§ **SOURCE PASSAGE**
- - - -

Continuing our discussion of pocket-sized finds, are antique pocket watches worth anything? Some are worth less than $200; however, many pocket watches, especially those in pristine condition, can fetch between $1,000 and $5,000. Determining the worth of an antique pocket watch depends largely on your skill in identifying the watch, understanding its unique features, and accurately assessing its materials. Here are a few things you can look for in identifying and evaluating your old pocket watch.
Types of Antique Pocket Watches
Not all pocket watches are created equally, so you must know what you are working with to understand their value. The watch face and the type can help categorize pocket watches. Different varieties include:
- Railroad Pocket Watches: Railroad pocket watches held historical significance and were once crucial tools for trains’ safe and efficient operation. These watches were highly accurate and reliable. Typically, railroad pocket watches made after 1908 were open-face pocket watches. In 2015, this large antique 14K gold Hamilton railroad pocket watch sold for $2,925 on eBay.

- - - -

§ **RECORD SET**
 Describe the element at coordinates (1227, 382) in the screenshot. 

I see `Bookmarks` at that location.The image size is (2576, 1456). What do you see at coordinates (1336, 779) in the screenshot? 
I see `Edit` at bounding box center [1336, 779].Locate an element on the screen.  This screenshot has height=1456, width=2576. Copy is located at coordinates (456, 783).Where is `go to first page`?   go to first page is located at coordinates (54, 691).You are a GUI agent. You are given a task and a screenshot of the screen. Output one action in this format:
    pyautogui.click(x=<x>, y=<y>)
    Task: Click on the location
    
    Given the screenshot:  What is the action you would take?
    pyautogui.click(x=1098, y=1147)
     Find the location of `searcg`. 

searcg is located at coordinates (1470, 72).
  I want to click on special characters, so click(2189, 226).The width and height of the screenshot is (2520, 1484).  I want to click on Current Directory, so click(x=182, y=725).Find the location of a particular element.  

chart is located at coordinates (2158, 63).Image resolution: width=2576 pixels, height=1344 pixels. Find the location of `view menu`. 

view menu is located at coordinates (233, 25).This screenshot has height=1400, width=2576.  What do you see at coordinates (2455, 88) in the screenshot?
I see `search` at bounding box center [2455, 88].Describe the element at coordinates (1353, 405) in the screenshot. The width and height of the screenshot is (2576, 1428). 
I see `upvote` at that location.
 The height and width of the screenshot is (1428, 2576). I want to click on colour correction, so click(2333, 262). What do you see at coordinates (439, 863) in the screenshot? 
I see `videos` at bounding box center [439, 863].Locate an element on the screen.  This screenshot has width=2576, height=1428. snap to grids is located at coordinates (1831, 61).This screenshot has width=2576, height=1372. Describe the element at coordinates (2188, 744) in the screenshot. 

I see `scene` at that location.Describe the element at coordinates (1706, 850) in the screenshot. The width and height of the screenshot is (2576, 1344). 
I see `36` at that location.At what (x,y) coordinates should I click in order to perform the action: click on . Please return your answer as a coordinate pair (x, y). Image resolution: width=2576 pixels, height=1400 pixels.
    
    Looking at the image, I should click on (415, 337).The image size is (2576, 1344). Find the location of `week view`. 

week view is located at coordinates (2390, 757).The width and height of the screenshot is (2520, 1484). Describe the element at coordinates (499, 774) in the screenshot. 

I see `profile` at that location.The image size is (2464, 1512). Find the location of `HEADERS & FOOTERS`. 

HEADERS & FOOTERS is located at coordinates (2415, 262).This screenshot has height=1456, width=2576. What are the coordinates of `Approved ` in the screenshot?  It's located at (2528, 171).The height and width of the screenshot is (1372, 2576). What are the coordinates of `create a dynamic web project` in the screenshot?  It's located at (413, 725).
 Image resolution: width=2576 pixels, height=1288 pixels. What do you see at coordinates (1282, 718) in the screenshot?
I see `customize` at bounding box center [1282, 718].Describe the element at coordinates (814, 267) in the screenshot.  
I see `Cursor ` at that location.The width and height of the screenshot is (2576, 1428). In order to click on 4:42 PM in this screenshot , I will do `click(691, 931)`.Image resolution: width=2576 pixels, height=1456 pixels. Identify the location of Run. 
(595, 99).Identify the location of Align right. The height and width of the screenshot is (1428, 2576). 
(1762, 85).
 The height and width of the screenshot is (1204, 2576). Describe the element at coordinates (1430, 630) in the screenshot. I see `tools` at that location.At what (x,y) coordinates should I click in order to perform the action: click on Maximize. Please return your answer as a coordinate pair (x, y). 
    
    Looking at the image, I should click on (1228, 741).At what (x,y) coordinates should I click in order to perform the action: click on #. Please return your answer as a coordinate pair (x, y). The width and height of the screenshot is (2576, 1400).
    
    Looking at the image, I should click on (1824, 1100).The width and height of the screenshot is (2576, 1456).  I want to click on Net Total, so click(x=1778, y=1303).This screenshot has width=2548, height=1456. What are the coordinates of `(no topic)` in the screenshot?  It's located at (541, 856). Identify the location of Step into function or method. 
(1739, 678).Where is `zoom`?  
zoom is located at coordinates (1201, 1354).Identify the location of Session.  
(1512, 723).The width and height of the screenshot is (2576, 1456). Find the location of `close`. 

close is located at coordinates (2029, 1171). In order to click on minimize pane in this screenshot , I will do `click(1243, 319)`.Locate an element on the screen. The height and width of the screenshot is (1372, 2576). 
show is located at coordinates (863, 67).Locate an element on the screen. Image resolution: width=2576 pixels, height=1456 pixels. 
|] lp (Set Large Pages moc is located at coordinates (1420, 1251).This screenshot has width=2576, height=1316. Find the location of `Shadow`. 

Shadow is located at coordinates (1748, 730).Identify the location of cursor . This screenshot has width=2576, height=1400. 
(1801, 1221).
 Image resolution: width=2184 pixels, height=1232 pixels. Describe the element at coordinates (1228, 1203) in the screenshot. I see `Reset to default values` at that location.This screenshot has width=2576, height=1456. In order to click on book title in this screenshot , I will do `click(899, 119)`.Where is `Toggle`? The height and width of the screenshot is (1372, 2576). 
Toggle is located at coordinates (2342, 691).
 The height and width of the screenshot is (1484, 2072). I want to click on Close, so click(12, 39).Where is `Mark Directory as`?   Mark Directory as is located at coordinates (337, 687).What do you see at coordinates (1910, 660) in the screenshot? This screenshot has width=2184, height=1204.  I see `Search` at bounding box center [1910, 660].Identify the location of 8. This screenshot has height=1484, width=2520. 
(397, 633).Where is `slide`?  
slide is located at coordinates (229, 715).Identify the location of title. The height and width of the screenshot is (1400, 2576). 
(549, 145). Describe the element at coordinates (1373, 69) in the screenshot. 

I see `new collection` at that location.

- - - -

§ **SET EXERCISE 1**
Using the passage on antique pocket watches, answer each question briefly.
(a) What price range can many pocket watches in pristine condition fetch?
(b) Railroad pocket watches made after what year were typically open-face?
(c) What did the large 14K gold Hamilton railroad pocket watch sell for on eBay in 2015?
§ **SET EXERCISE 2**
Pick up the passage on antique pocket watches after its final sentence and write the next part.

§ **EXERCISE RESULT 1**
(a) Between $1,000 and $5,000.
(b) 1908.
(c) $2,925.

§ **EXERCISE RESULT 2**
- Pair-Case Pocket Watches: During the 18th century, pair-case pocket watches were the most common type. The paired case consisted of an inner case that protected the watch movement and an outer case that covered the inner case and movement and shielded them from dust and debris. Watches with unique and intricate details can call for a higher price, like this late 17th-century Sam Drossade pair-case pocket watch sold for $9,664 at Ewbank’s Auctions in 2018.
- Open-Face Pocket Watches: These watches lack a metal cover over the dial, allowing wearers to easily read the time without opening a cover.
- Swing-Out Case: The swing-out case, also known as the swing-ring and convertible case, is a design feature in which both the outer covering and watch movement are hinged and can be “swung” out of the case. This design simplifies the process of servicing or adjusting the watch. In 2011, this Elgin 14K gold swing-out case pocket watch sold for $388.38.
- Hunter Case “Full Hunter” Pocket Watches: Characterized by a metal cover that protects the watch crystal, the hunter case cover often has a hinge and a decorative outer lid that wearers can flip open to reveal the dial. There are also half-hunter and double-hunter variations. In 2011, this Elgin hunter case ladies’ pocket watch sold for $220.35 at Pot of Gold Estate Auctions.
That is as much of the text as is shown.